This was posted by Scott Esposito of “Conversational Reading“
The title to Bud’s post on theory has made his feelings abundantly clear ("Throw Out The Damn Theory And Just Read (or Write) Already"). I actually happen to like theory. Not that it’s a ball to drudge through Derrida, (I’m definitely not smart enough to quickly get through someone like him) but there are certain pleasures.
For one thing, because theory can be so darn difficult to read, it really feels like something when it all actually clicks together in your mind. It’s sort of like that moment when you have a really great idea (e.g. "What if I moved the TV to the other side of the living room!"), but it’s more than just that, because when you do finally catch on you’ve probably struggled through 50-some pages of murky prose and you’re jubilant that you’ve gotten a foothold. If you’re like me, at that point you’ll double-underline the entire passage, put a star in the margin, and probably make some notes in your Moleskine so that you never forget what you read through 50 pages of Baudrillard to figure out.
What does this have to do with literature? Well, nothing really. I’ve enjoyed books long before I was competent at pomo theorists, and I read plenty of books that never once make me think of the likes of Foucault or Jameson. I tend to approach theory like I approach any good knowledge that can be brought to bear on a book—it’s there to help spur thoughts and make connections, but I don’t see why it needs to be treated with such privileged status.
For instance, when I was reading Gaddis, I was very often reminded of Walter Benjamin’s The Work of Art in the Age of Mechanical Reproduction. That essay provided lots of ideas that I could draw on and link to what Gaddis was doing. But, also when reading Gaddis, I was reminded of such things as Conrad’s Heart of Darkness, certain parties I have gone to, the literature of Umberto Eco, and museums I’ve visited.

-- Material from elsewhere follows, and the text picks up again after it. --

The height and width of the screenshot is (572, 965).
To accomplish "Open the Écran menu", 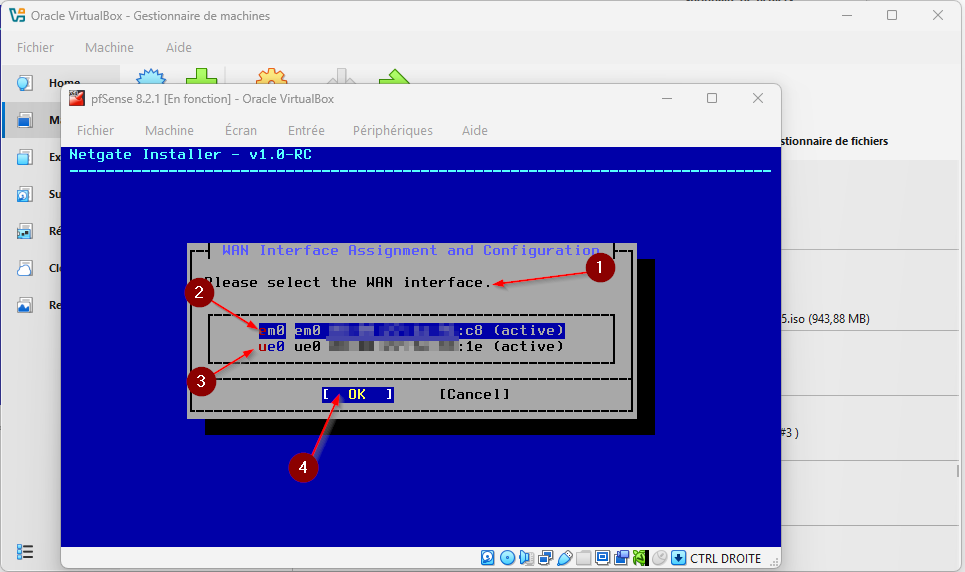I will 241,130.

My point here is that reading Benjamin made me a better reader of Gaddis, but so did going to some lively parties. And I didn’t need to have a very thorough knowledge of Benjamin to be able to apply his insights to Gaddis—I’ve read his essay a couple times, but I’m hardly a specialist, and I wouldn’t want to be, because when I was reading Gaddis, it was for the Gaddis Drinking Club, and I don’t htink anyone there would have appreciated a thorough, technical, theoretical analysis of Gaddis w/r/t Benjamin (I know I wouldn’t have).
In lieu of theoretical responses to literature, I’d much rather see intelligent, personal responses. You can find these on many of the best litblogs, and you can also find it in Richard Klein’s Cigarettes are Sublime. (Which I blogged about here, here, and here.) This book was one of the best works of lit crit of the 1990s, and it gets taught all the time, but it relies very little on theory. There is some, to be sure, but it’s not the frightening kind of Ph.D. dissertation-speak. It’s all very readable, and in place of excessive theory, Klein gives us a very personal response to various works that have featured cigarettes prominently.

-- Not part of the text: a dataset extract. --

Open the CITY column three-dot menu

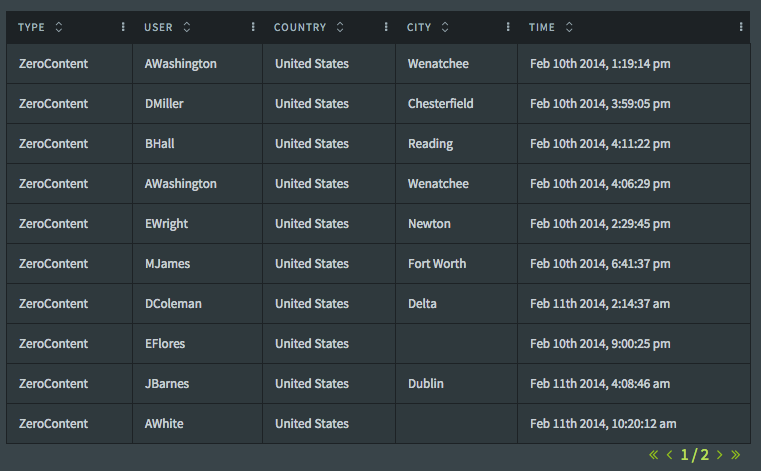508,27
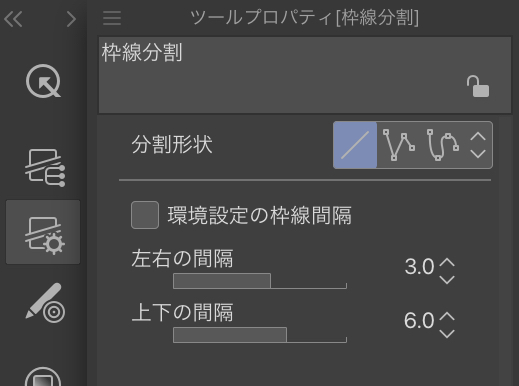Open the Brush Size panel icon
Viewport: 519px width, 386px height.
coord(45,303)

In effect, I think CAS-type stuff is what I’d like to write, and what I like to read. It’s intelligent and knows about theory, but it doesn’t elevate theory to some pedestal where it magnificently surveys the literature below it. I also happen to think that this approach to theory is well within the bounds of anyone intelligent enough to engage good literature regularly. I’ll even go so far as to say that books like Foucault for Beginners are totally okay ways to get a workable understanding of theory good enough to apply it to what you read.
After all, unless you’re some professor churning out papers for the MLA, all this stuff should be for your enjoyment. Theory can be enjoyable, as I hope I’ve conveyed, just so long as you don’t lose track of why you’re attempting to understand it.

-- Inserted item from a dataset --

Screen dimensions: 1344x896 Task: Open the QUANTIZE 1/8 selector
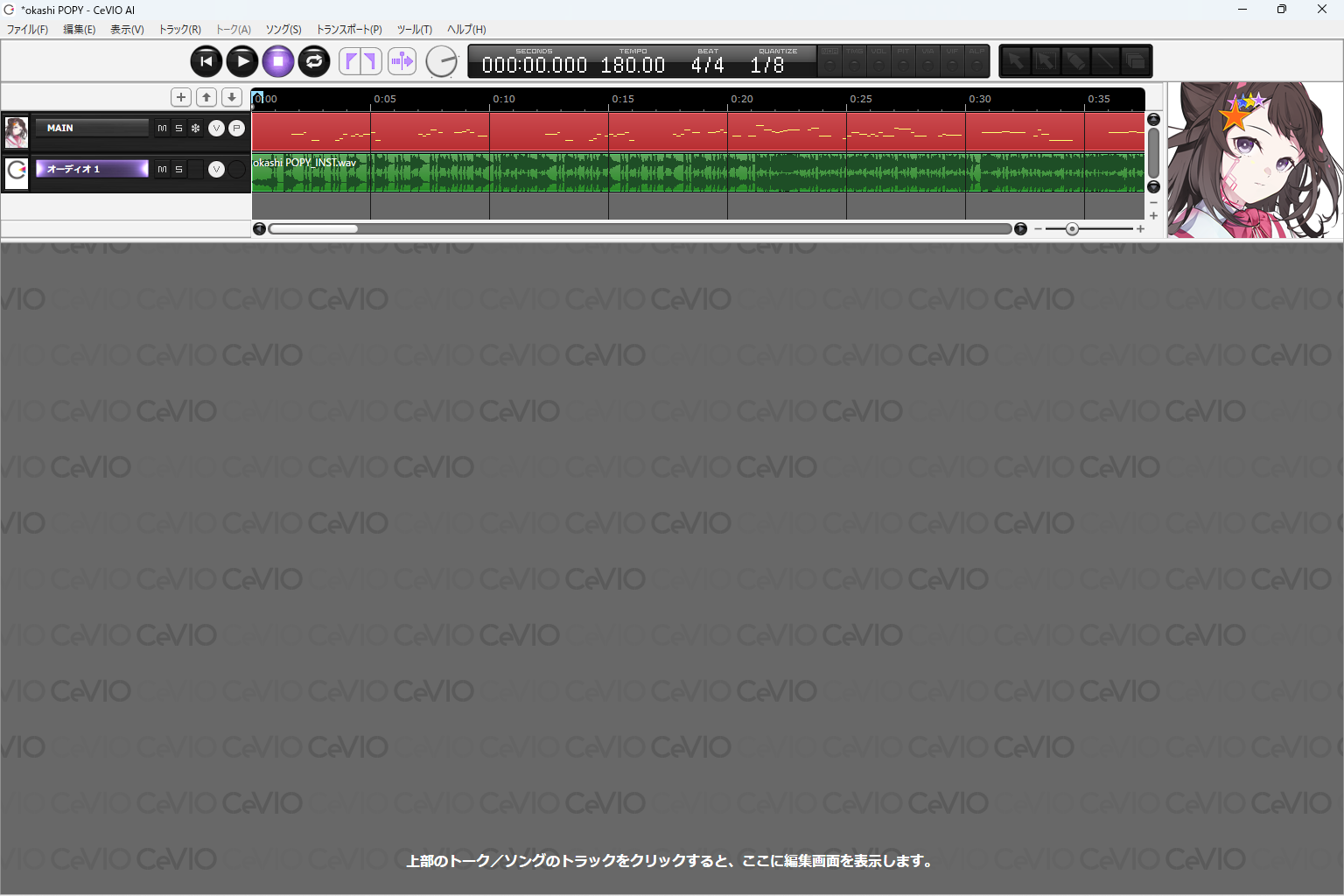767,66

And one other thing. Theory has done a lot to help me understand this world I live in, just as has literature, and I’d really not rather debate which has done more for the collective human understanding of the world, or whatever. I don’t even know how I would compare the two. See who had more prophesies realized, Pynchon or Baudrillard? See who was the first to correctly describe the logic of late capitalism?
Honestly, I don’t know and I don’t really care. No matter whay anyone might say about the superiority of theory, I’m convinced that both novelists and theorists are necessary in understanding this world.
Let me just close with this: Some of the very best novels I’ve read, theory-wise, have been pretty shitty as literature, but have still managed to be far more readable then theory on its best day. And although lots of theorists I’ve read have been amazingly cerebral and strikingly clinical and precise in their appraisals of soceity, they tell me about as much about the actual substance of reality as does the chemical structure of blood tell me about this gooey red stuff that I occasionaly see when I scrape my shin.
“when I was reading Gaddis, it was for the Gaddis Drinking Club, and I don’t htink anyone there would have appreciated a thorough, technical, theoretical analysis of Gaddis w/r/t Benjamin”
Oh, I would have!
I have a bunch of those For Beginners/Introduction books and they are quite useful for grasping concepts and terminology. Particularly as an introduction to reading the actual work.